To a casual observer, there is not a lot of difference between coma and death. First let me say what I mean by coma/death in this context. Of course there is still lots of enterprise software and a few huge vendors doing very well and lots of small niche vendors operating in the cracks between those behemoths. But where is the Oracle or SAP of the last decade? Or even the BEA or Cognos or TIBCO of the last decade? Where is the start-up that broke into the mainstream and became a multi-$billion success story? I am referring to the death of innovation in enterprise software. This decade has not been conducive to enterprise software ventures. It is no wonder that most VCs ignored enterprise software during this decade.

Ten years ago I sensed that this was happening. It was disturbing to me because enterprise software was the world that I understood so well. I felt like the Polish Cavalry in the Second World War. The Polish Cavalry was renowned as the best in the world. They could shoot with great accuracy at full gallop and turn on a dime, nobody could match them. None of that helped them when the Nazi dive bombers and tanks rolled into Poland in 1939. I had mastered a game, but the game had changed.

So I set out to understand the consumer web. A decade later I am not a master of that game, but I understand it “enough to be dangerous”. That helps now that I am coming back to enterprise software because the consumerization of software is a big part of the renaissance of enterprise software. However it is only one part of that renaissance. Enterprises are more than the sum of their parts, they cannot simply empower every employee with consumer web type tools and hope they all pull together to grow the profits. That is why I remain sceptical of the hype around Enterprise 2.0 tools, all those “Facebook tools within the enterprise” ventures. These are “shiny objects” that make Gen Y employees happy and can have an incremental impact on productivity, but they are hardly game-changing in the way that say relational databases and ERP were game-changing in their day. Sure it helps to have better user interfaces that encourage collaboration. But there is a lot more at stake for enterprises and therefore for the employees. Enterprises face a perfect storm of three tsunamis hitting at the same time – Digitization, Globalization and the Debt Crisis. This is an existential crisis for large companies, their very reason for existence is being called into question. Business-as-usual won’t help them navigate this perfect storm. Therefore software-as-usual won’t help them navigate this perfect storm. That is why there is a huge opportunity again in enterprise software.

But I am “getting too far over my skis”. I want to return to the R.I.P post from ten years ago. There was a lot that I got right. I could see the dismal grind of consolidation. However some of my gloom was due to the terrible, but transitory, backwash from the end of the technology nuclear winter. These were the days when nobody was buying any software, innovation was dead, the only answer was to get into real estate speculation. Thankfully I resisted that temptation, it ended in a bust worse than the Dot Com bust, one that we are still living through. In hindsight the biggest thing I got wrong was:

The “IP everywhere” rollout is exactly that, an implementation of proven technology by big vendors”.

**Data extract:**

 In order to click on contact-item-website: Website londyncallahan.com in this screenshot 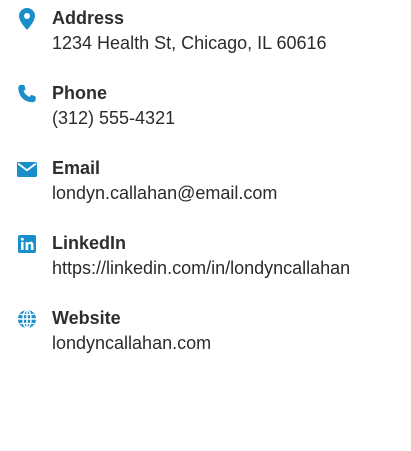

**Directions:**
1. Please summarize the excerpt about enterprise software in two sentences.
2. Carry on the excerpt about enterprise software from its last line.
The data has no connection to the excerpt about enterprise software.

**Results of the exercise:**
1. The writer argues that the past decade saw the death of innovation in enterprise software and, having sensed this ten years earlier, set out to understand the consumer web. Though skeptical of the hype around Enterprise 2.0 tools, the writer sees a huge opportunity again in enterprise software, because Digitization, Globalization and the Debt Crisis are hitting enterprises at the same time and software-as-usual won't help them navigate it.

2.
That was wrong because the “IP everywhere rollout” fundamentally changes the rules of the game. The IP everywhere rollout makes transaction costs cheaper externally than internally. This is the practical realization of Coase’s Theorem. Coase, an economist writing in the 1930s, posited that firms grew big based on the fact that transaction costs were lower internally than externally. The Internet makes external transactions dramatically cheaper; this is the “frictionless commerce” that is now becoming reality. This challenges the very basic idea that scale is always an advantage. All those roll-ups, acquisitions and mergers in the industrial age were based on the theory of economies of scale; in Coase terms they were based on the theory that transaction costs were usually cheaper internally than externally. This goes to the very heart of what makes an enterprise big, why it needs to be big to win. This is as far from business-as-usual as you can get.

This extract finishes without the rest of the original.